EXERCISE AIM: Copy out every line from the one containing "Screen dimensions: 700x400" down to the one containing "Screen dimensions: 991x435 [351, 202]", both included, exactly as they appear in the items below.

DATA:
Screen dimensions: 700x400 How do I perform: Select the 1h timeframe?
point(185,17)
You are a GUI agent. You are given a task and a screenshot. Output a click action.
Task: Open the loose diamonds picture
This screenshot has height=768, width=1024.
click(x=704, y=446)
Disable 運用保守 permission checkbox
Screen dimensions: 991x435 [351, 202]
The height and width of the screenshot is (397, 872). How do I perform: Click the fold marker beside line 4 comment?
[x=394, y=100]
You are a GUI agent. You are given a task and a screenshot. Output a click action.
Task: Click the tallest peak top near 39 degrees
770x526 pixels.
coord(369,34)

--

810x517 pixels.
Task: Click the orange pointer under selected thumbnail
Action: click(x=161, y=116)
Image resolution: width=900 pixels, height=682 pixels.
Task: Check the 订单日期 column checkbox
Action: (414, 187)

...

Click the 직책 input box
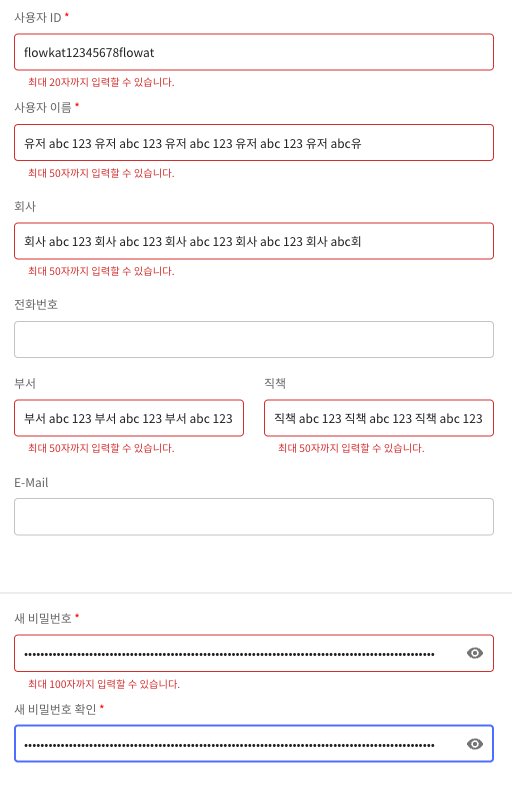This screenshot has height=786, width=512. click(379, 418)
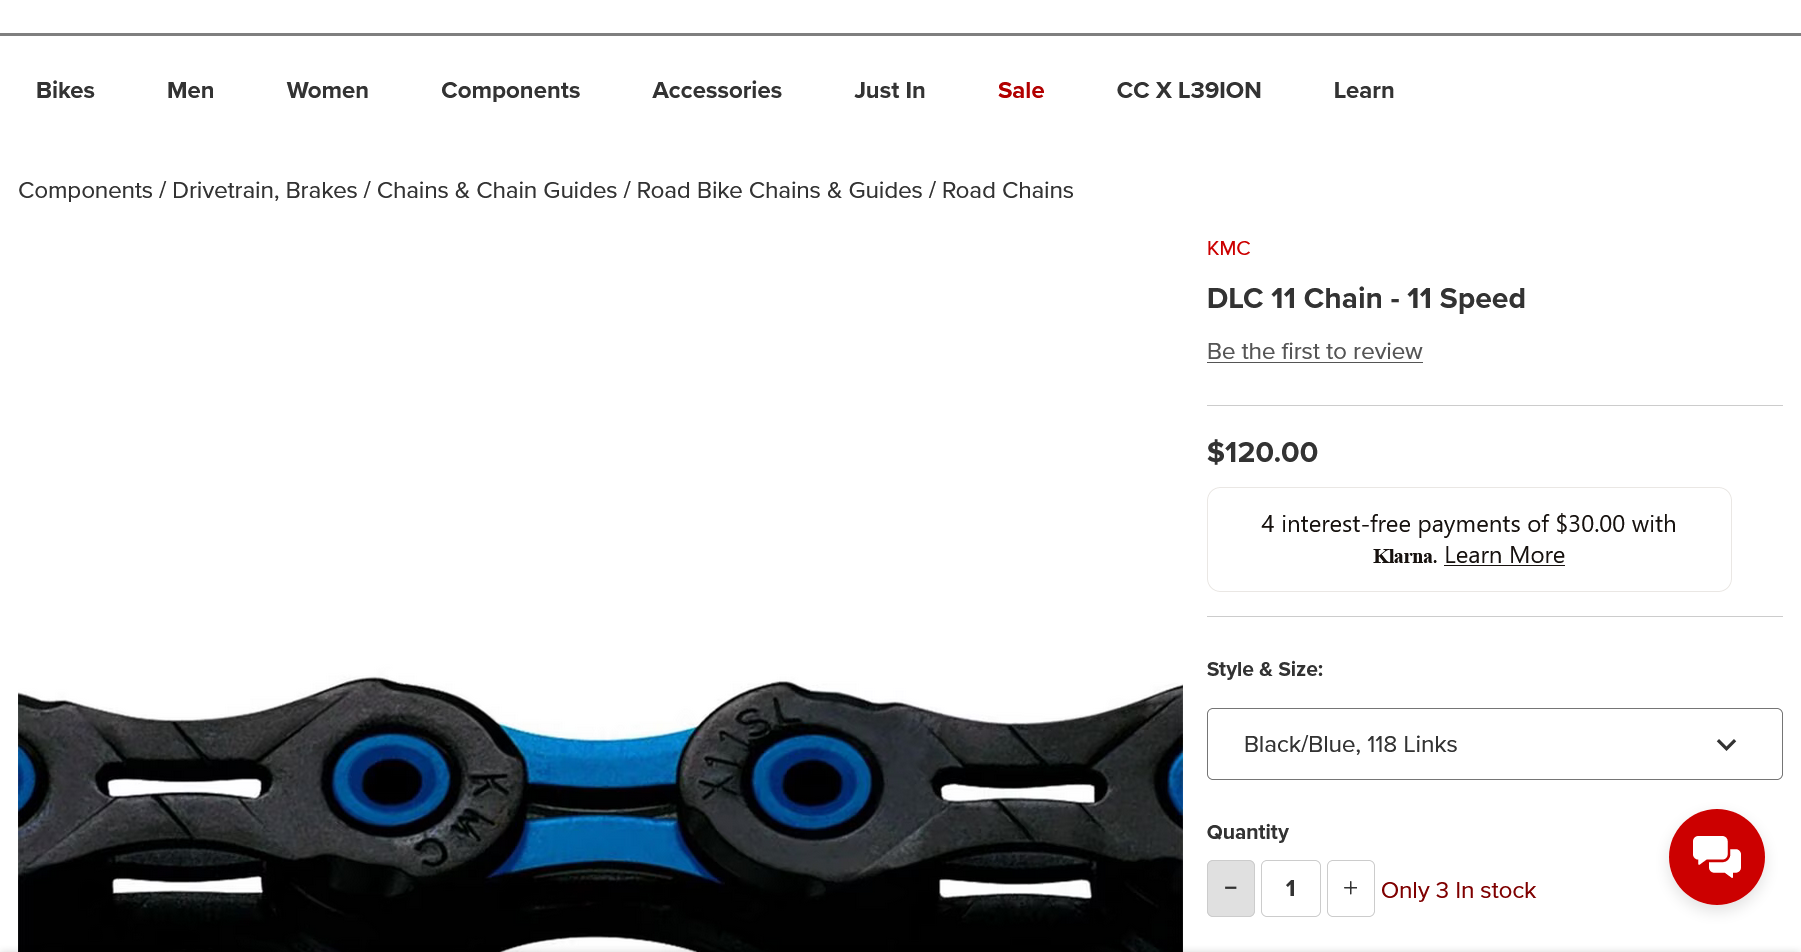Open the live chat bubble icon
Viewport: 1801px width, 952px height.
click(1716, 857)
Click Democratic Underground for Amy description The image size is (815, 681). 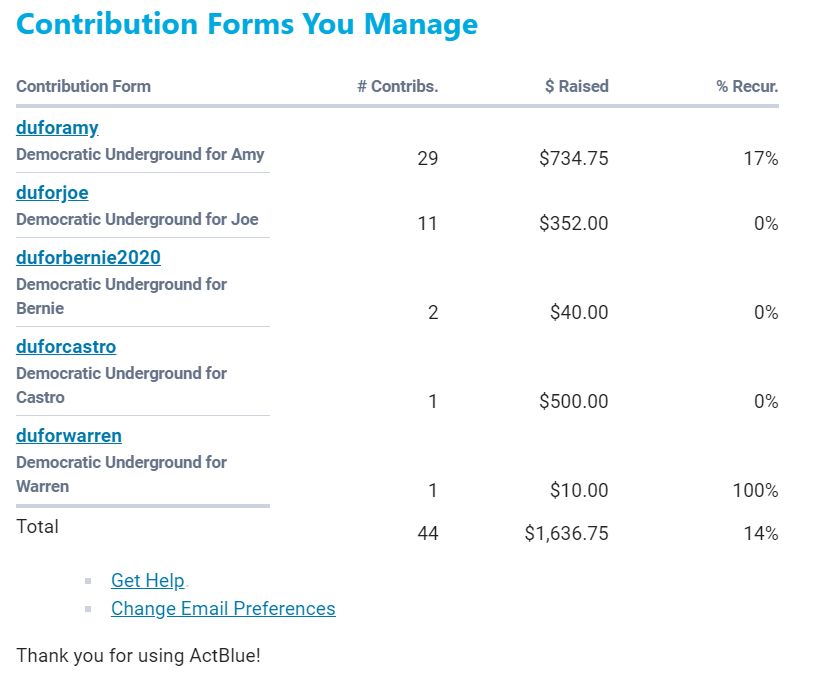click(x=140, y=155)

THE REPLY:
Screen dimensions: 700x400 How do I perform: Select the 1h timeframe?
point(185,17)
You are a GUI agent. You are given a task and a screenshot. Output a click action.
Task: Open the loose diamonds picture
This screenshot has height=768, width=1024.
click(x=704, y=446)
Disable 運用保守 permission checkbox
Screen dimensions: 991x435 [351, 202]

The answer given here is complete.